[GIVEN INSTRUCTION] Can you rewrite every line of the records, requests included, from the line with "Task: Click the game" up to and including the last line of the records, shifting each coordinate in the answers up by 68?

[EXTRACTED ENTRIES]
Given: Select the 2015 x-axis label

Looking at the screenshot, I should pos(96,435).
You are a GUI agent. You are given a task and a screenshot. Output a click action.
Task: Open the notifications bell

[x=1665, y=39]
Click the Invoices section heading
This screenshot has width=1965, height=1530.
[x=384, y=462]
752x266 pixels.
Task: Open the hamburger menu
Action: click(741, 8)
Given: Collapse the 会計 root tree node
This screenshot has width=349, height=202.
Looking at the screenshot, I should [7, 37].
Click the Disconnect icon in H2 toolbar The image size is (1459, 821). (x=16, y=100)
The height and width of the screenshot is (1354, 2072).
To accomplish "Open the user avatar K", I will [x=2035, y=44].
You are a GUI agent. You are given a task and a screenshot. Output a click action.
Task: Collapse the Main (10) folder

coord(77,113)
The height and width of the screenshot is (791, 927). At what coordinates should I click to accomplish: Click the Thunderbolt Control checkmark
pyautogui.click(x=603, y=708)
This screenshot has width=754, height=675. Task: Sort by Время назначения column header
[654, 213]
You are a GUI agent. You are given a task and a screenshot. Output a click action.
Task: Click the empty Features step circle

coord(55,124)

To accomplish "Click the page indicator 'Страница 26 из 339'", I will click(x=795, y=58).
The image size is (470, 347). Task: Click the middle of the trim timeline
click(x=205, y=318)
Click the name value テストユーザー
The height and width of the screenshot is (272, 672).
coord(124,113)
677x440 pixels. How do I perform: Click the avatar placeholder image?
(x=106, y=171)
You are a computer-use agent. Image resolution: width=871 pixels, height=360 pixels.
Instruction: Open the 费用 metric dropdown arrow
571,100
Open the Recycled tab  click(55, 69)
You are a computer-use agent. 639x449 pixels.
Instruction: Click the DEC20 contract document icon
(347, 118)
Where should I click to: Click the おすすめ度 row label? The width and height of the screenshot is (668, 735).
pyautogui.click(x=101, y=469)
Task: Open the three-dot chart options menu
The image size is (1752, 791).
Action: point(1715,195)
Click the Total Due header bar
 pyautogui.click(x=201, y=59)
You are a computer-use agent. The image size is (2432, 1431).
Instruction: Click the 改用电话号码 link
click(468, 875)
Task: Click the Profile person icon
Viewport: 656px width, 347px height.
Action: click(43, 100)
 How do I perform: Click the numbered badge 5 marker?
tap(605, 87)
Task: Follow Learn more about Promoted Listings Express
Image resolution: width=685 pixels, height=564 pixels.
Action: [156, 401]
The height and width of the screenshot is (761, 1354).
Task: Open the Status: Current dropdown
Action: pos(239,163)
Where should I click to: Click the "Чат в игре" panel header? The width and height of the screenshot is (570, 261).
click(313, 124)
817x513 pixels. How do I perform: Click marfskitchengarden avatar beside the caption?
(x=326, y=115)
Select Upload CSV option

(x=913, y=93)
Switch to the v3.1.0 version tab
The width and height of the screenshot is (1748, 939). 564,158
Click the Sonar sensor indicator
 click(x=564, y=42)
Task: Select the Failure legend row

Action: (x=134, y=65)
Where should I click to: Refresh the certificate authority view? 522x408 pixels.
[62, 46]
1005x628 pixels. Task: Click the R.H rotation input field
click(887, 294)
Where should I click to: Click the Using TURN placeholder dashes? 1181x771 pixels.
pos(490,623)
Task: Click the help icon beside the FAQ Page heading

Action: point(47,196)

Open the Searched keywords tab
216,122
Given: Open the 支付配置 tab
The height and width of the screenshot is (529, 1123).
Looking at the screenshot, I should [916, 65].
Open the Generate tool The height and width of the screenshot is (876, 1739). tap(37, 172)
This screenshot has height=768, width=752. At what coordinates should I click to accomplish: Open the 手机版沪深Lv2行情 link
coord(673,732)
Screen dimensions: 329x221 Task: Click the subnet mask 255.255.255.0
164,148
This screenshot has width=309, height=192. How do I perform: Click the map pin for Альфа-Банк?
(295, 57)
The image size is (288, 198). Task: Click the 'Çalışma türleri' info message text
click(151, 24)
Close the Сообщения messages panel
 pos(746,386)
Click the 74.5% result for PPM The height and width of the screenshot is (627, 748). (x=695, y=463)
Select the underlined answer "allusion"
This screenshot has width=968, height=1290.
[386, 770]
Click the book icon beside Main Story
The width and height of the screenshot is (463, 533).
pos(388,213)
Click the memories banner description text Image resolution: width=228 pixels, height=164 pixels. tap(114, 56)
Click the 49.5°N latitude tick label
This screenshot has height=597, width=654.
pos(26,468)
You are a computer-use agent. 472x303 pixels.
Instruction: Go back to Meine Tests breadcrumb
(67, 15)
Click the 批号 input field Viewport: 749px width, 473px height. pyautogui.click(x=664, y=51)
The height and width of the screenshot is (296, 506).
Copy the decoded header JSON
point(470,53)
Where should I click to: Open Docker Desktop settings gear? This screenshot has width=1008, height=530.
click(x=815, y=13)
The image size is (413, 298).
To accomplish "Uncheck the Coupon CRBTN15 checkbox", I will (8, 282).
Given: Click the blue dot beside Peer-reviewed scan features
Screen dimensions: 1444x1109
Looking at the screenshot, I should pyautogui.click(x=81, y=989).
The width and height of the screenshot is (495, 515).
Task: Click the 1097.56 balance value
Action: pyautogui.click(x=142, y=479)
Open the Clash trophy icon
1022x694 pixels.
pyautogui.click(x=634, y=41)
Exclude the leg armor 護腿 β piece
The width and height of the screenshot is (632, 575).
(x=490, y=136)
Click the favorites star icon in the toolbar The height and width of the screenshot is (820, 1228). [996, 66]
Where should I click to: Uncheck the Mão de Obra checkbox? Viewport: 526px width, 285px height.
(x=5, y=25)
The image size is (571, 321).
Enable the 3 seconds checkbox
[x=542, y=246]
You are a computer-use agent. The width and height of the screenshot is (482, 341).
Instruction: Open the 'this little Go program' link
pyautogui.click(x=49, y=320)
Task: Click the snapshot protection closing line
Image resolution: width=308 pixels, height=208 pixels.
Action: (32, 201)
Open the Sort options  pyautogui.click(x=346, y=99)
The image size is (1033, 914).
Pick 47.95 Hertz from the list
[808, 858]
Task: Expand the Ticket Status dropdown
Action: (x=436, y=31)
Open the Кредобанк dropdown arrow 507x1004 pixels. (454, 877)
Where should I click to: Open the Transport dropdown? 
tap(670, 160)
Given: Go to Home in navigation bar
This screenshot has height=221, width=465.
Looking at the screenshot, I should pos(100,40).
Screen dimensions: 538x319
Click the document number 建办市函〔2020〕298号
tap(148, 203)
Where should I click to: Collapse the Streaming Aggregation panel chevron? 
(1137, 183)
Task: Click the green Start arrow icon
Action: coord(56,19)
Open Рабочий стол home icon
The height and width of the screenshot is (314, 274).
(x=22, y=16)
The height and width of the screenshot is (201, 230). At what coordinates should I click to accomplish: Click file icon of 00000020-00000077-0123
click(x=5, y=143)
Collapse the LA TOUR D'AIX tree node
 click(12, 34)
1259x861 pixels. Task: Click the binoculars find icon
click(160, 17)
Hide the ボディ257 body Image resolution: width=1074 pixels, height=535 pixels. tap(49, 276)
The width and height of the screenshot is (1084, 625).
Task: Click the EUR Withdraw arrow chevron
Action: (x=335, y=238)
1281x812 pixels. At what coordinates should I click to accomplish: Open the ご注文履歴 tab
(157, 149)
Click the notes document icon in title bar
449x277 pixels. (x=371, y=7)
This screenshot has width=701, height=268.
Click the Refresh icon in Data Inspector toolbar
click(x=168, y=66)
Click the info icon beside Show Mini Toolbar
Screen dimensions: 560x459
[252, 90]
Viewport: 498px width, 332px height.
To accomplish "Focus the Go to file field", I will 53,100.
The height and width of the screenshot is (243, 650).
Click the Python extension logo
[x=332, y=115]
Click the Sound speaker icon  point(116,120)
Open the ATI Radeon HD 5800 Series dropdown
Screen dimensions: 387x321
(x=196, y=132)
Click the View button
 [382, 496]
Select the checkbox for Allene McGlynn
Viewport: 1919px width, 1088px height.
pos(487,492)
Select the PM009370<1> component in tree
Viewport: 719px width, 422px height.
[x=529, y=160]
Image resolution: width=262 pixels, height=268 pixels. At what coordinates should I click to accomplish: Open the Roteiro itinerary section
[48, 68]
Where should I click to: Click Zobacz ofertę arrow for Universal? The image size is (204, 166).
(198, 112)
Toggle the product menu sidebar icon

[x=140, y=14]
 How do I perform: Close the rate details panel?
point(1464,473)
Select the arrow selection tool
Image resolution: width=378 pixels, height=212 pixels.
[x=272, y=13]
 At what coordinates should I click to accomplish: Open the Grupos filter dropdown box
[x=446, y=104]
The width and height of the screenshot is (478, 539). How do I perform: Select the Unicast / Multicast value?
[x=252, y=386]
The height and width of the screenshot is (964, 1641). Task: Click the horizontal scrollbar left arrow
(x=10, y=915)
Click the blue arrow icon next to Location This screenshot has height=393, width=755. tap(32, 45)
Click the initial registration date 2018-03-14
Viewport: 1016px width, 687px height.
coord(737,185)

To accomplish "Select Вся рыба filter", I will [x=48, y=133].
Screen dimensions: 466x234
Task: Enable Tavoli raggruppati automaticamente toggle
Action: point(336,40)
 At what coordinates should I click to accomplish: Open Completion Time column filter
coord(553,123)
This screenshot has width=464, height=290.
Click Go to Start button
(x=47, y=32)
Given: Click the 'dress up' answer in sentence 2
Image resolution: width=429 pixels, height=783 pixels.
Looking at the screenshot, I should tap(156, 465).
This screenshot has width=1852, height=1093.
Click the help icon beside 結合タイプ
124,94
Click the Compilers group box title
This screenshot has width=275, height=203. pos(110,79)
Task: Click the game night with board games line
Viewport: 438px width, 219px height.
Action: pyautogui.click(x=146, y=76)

[TASK RESPONSE]
Task: Click the game night with board games line
Viewport: 438px width, 219px height.
Action: pyautogui.click(x=214, y=144)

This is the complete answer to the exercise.